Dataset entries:
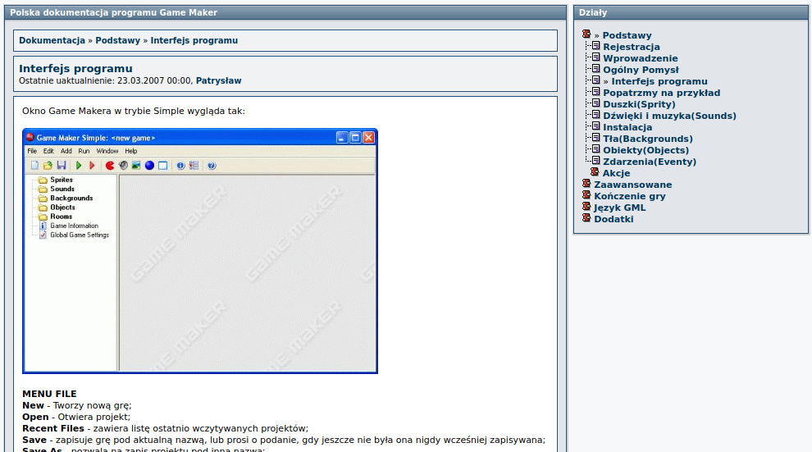Open the File menu in Game Maker

32,151
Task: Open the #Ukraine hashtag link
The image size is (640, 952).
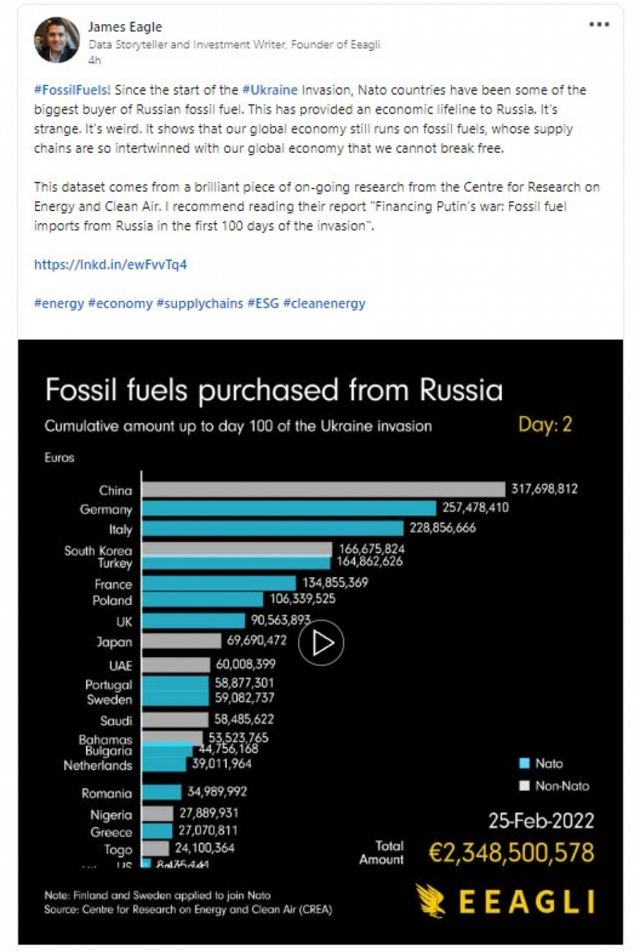Action: pos(270,90)
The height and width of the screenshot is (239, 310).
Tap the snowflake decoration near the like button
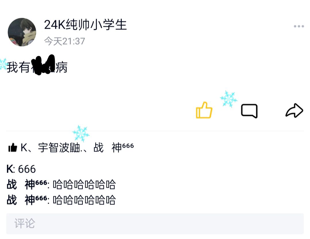click(229, 99)
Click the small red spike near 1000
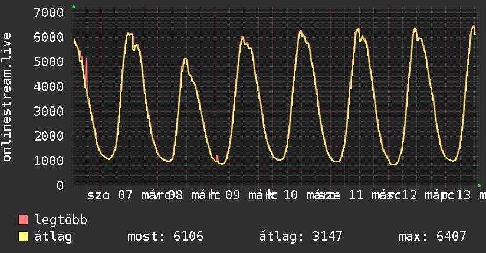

PROBLEM DESCRIPTION - Please give back every line of the items above word for word, leaving out the pictures.

EXERCISE ANSWER -
Open the File menu in Game Maker

32,151
Task: Open the #Ukraine hashtag link
The image size is (640, 952).
Action: pos(270,90)
The height and width of the screenshot is (239, 310).
Tap the snowflake decoration near the like button
click(229, 99)
Click the small red spike near 1000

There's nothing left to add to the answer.